In questo modo può stimolare la convivenza pacifica tra gli uomini mediante la loro libera e gioiosa attività e può dunque contribuire a sopprimere la violenza, facendo in modo che i sentimenti di fratellanza e amore per il prossimo diventino abituali in tutti. È sostanzialmente questo il fil rouge che collega le opere di Ahmad Yaseen, un artista palestinese che ogni giorno posta sulla propria pagina Facebook le proprie opere. Sono dipinti diversi da quelli che si trovano nelle estemporanee, nelle chiese o nei palazzi signorili delle epoche trascorse. Le sue tele sono le piante di fico d’India. È questo che gli permette di contraddistinguersi.

Gli alberi di fico d’India crescono spontaneamente a Asira ash-Shamaliya, un piccolo villaggio arroccato fra le montagne nei pressi di Nablus, in Cisgiordania, dove risiede. La pianta è il simbolo della natura selvaggia. Cresce ovunque e si adatta a tutte le condizioni atmosferiche. Nel linguaggio vegetale ha un duplice significato: “ardo per te” e “circospezione”. Osservando l’arbusto è facile intuirne il perché: la presenza delle spine suggerisce la massima prudenza nel cogliere i frutti. Se non si fa attenzione si rischia di provare sulla pelle la bruciante puntura di quegli aghi. Tenace e forte, è un vegetale difficile da sradicare. “È senza dubbio lo strumento migliore per raccontare le vicende palestinesi”, ha precisato Ahmad. Attraverso le sue opere, infatti, vuole trasmettere gli orrori e la sofferenza che la sua gente ha subito.

I colleghi della facoltà di arte dell’università hanno descritto il giovane come un “genio” che impressiona non solo per le sue grandi doti da pittore, ma anche per il suo modo di esprimere la sofferenza del popolo palestinese. Non mira a dipingere martiri, tanto meno le scene di guerriglia fra israeliani e palestinesi. “Vorrei ritrarre elementi che forniscono anche un barlume di speranza e non solo di disperazione – ha precisato Ahmad – Un artista deve avere una vista a volo d’uccello, ampia e chiara. Ed è quello che io faccio”.

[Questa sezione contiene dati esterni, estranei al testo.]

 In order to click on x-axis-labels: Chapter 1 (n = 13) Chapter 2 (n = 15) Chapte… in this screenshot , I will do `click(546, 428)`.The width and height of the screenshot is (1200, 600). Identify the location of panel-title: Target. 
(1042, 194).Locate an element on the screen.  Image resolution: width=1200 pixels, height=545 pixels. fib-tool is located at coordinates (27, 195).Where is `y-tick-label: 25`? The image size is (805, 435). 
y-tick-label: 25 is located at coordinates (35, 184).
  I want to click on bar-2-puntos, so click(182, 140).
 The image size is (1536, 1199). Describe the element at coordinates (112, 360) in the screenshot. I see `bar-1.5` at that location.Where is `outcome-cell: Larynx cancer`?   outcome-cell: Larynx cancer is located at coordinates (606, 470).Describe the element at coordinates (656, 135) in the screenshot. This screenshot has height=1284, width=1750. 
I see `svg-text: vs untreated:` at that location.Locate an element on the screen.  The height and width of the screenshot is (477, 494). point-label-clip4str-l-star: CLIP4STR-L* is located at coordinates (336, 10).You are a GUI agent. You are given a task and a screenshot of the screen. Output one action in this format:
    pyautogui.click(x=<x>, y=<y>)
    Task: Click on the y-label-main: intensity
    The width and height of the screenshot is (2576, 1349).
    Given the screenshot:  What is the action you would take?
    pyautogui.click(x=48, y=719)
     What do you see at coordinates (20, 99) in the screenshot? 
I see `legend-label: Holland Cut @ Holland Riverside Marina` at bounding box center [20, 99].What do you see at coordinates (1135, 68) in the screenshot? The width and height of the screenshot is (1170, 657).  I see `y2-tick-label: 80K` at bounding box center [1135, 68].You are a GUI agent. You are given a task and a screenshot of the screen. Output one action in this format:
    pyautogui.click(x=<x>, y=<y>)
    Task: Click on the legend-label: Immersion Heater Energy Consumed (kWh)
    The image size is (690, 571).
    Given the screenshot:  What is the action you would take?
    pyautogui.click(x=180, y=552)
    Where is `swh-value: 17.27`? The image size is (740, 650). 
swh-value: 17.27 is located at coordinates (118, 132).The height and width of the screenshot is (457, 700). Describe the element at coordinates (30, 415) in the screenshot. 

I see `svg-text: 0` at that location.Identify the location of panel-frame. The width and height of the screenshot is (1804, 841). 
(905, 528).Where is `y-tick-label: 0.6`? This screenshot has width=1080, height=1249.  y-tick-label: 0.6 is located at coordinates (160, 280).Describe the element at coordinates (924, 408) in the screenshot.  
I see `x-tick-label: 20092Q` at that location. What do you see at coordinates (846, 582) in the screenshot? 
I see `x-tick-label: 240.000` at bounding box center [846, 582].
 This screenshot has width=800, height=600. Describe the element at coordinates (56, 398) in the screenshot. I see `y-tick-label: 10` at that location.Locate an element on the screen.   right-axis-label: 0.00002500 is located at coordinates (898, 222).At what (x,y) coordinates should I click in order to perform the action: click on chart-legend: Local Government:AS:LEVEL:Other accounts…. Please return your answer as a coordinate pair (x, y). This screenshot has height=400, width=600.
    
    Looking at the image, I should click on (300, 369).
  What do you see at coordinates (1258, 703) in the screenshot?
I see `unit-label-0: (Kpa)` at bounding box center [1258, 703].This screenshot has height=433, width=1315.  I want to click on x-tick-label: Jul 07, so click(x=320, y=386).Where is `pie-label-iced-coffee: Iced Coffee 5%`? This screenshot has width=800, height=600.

Significativa, al riguardo, la pianta sulla quale ha ritratto due neonati. Uno dorme sogni tranquilli cullato dalle mani di un adulto, mentre l’altro viene allattato dalla madre. Due scene che simboleggiano la forza della vita umana che nasce e cresce. Altra immagine che cattura l’attenzione è il ritratto di un’anziana donna che stringe al petto una chiave, simbolo del ritorno, mentre socchiude gli occhi. Se osservata da una certa prospettiva, i rami del fico che incorniciano il viso della vecchia sembrano essere una kefiah. La fronte, solcata da profonde rughe, ricorda le difficoltà della vita. La chiave rimanda al futuro. “Rappresenta la speranza”, ha detto Ahmad riguardo a questo oggetto, molto ricorrente nelle sue creazioni. Facilmente intuibile, anche in questo caso, il parallelismo tra le sue rappresentazioni e le vicende storiche che hanno scosso il popolo palestinese.

Ogni opera può richiede ore, talvolta anche giorni, di lavoro per essere completata. Il giovane artista, per assicurarsi le materie prime su cui dipingere, ha iniziato a piantare dei fichi d’india nei pressi della sua abitazione. “I palestinesi non sanno cosa vuol dire vivere tranquillamente”, ha detto Ahmad. Così come i rami forti e vigorosi del fico d’India sono in grado di trattenere i colori acrilici, allo stesso modo “noi palestinesi siamo in grado di sopportare le innumerevoli difficoltà”. In fin dei conti l’obiettivo dell’arte è proprio questo: scuotere le coscienze fino a ricondurci all’integrità della nostra persona.